Er wordt ook rekening gehouden met het gecumuleerde effect als resultaat van de opeenstapeling, binnen eenzelfde discipline, van de overlasten van het project en andere, vooraf reeds aanwezige overlast in de buurt. Elk cumulatie-effect wordt met de meest strikte Belgische en Europese normen vergeleken die in de verschillende betreffende domeinen nageleefd dienen te worden.

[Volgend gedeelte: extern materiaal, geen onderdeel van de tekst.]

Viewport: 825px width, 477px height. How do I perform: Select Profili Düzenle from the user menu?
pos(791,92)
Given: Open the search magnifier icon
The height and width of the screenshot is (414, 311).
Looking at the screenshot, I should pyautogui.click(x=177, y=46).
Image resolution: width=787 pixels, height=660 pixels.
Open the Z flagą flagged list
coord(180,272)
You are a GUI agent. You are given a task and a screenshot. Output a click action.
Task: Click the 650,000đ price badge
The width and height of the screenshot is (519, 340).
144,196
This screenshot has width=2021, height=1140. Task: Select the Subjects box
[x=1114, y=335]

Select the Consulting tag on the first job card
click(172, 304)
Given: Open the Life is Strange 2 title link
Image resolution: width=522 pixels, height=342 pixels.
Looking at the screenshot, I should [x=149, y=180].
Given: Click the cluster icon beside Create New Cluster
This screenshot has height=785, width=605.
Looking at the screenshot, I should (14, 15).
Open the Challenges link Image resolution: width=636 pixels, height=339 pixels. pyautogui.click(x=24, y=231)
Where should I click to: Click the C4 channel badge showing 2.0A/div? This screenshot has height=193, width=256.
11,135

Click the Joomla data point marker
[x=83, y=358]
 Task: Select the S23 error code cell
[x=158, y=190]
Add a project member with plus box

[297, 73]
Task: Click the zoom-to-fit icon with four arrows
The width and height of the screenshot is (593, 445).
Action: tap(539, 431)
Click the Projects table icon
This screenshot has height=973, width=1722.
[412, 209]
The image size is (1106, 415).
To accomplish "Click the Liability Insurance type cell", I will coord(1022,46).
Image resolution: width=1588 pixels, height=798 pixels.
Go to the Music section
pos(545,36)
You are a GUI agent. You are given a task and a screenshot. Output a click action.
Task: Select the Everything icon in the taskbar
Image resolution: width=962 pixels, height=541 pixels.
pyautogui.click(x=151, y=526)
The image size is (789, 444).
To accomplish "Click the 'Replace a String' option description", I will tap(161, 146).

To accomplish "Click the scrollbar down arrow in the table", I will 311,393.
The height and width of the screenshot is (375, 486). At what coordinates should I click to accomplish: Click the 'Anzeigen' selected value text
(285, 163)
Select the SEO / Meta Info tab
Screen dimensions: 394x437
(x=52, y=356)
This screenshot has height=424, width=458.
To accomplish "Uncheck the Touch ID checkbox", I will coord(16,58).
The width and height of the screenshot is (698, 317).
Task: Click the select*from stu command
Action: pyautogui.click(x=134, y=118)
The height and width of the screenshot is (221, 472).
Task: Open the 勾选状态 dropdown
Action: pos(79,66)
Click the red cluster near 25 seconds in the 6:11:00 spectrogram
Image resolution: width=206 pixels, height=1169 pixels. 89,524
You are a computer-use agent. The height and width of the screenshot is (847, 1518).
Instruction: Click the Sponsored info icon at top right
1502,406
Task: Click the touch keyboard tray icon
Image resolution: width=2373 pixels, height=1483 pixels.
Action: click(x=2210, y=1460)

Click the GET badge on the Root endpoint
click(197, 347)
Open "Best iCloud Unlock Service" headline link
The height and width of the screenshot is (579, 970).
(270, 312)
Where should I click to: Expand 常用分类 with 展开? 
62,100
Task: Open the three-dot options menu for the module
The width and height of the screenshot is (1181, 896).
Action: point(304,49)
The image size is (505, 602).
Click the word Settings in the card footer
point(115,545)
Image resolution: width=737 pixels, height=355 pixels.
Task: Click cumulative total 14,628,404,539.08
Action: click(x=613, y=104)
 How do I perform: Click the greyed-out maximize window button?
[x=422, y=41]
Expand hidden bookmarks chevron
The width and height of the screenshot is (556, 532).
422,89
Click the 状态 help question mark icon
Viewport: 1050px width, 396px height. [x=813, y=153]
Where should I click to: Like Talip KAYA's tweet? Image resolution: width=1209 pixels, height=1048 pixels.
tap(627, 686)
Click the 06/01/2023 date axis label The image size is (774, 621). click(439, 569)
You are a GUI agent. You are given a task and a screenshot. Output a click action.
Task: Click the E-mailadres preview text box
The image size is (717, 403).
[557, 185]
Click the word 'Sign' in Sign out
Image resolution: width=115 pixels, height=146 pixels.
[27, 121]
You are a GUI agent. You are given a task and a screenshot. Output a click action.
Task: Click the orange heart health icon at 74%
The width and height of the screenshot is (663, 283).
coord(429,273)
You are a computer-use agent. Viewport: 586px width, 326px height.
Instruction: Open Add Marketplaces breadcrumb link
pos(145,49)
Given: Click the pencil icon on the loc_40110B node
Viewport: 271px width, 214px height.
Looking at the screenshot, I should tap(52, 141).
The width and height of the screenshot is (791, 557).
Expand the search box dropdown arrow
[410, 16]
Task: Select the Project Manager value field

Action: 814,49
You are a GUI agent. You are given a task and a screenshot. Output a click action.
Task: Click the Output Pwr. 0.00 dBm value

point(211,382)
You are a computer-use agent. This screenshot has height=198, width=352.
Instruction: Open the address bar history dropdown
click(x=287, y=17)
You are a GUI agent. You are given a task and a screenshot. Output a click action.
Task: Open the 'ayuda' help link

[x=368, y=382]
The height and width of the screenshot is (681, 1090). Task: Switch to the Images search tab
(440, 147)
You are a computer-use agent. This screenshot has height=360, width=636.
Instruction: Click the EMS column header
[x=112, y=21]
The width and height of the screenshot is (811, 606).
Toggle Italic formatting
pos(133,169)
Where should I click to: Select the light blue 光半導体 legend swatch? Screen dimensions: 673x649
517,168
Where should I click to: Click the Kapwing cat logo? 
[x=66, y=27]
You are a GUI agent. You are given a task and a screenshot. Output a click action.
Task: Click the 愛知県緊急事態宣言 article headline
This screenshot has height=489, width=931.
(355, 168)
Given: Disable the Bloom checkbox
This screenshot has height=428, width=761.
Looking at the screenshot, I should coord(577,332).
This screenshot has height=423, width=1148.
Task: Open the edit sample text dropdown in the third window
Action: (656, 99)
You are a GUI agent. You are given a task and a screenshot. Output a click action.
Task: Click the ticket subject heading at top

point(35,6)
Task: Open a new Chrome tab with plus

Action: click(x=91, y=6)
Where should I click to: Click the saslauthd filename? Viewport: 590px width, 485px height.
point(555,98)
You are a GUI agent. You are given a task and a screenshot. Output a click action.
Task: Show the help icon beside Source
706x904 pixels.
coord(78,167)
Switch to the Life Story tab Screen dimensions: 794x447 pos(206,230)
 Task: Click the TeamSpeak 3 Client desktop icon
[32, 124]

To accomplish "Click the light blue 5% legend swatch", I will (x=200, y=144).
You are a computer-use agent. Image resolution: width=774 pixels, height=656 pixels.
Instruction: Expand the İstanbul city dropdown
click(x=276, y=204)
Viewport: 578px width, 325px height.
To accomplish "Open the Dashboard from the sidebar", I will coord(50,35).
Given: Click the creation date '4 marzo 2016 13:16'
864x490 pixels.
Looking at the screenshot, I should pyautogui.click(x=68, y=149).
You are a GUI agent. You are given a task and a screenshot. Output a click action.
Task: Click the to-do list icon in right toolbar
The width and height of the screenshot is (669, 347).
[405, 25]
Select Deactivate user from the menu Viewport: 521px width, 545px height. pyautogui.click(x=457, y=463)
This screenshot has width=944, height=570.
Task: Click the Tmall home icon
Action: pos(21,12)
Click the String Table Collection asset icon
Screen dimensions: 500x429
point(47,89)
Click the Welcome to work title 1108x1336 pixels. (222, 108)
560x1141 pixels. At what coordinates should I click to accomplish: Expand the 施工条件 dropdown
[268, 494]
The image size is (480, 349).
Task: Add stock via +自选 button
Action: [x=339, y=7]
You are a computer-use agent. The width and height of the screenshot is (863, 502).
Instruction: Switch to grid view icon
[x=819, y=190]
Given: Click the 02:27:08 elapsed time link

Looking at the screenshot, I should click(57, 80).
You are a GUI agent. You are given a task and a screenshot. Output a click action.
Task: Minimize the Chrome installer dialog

B. Aanbevelingen en besluiten De aanbevelingen en besluiten betreffen: - een synthese van de significante resultaten; - de eindaanbevelingen per prioriteit en per actor; - algemene conclusies waaruit duidelijk de positieve en de negatieve effecten, evenals alternatieven/ varianten van het project afgeleid kunnen worden, en die een waardevolle hulp vormen: (i) voor de aanvrager, bij het opmaken van eventuele amendementen, (ii) voor het publiek, voor het inzicht in de globale effecten, en (iii) voor de overheid, bij haar definitieve keuze om al dan niet over te gaan tot de afgifte van de vergunningen en om de aanvrager voorwaarden op te leggen om de overlast te voorkomen, te beperken en/of zoveel mogelijk te compenseren.

BIJLAGE bij de effectenstudie A. Niet-technische samenvatting Een tekst in het Nederlands en in het Frans vat de hele effectenstudie samen. Hij dient de voornaamste besluiten van de studie te hernemen, meer bepaald de voor- en de nadelen van de verschillende mogelijke alternatieven, evenals de verschillende aanbevelingen.

Deze niet-technische samenvatting dient zo opgesteld te worden dat zij voor de burger bevattelijk is, in een heldere en gebalde stijl. De basistekst wordt geherformuleerd om hem zo toegankelijk mogelijk te maken.

Aan de hand van de niet-technische samenvatting moeten de beslissingnemers zich een duidelijk en nauwkeurig beeld kunnen vormen van de effecten.

De niet-technische samenvatting dient in een aparte bundel ingediend te worden. Ze is samenhangend en kan los van het eindrapport gelezen worden.

Bij deze niet-technische samenvatting worden plannen, tekeningen en schema's gevoegd om de tekst in kwestie te verhelderen. Deze plannen, tekeningen en schema's worden uitgevoerd op de gepaste schaal, die vergelijking toelaat en die voor het grote publiek makkelijk leesbaar is.

B. Andere bijlagen - het huidige typebestek van de effectenstudie; - alle beslissingen van het begeleidingscomité, evenals de processen-verbaal van de vergaderingen van het begeleidingscomité; - de voornaamste gegevens die een hergebruik en een controle van de analyses die in de effectenstudie gemaakt worden, mogelijk maken.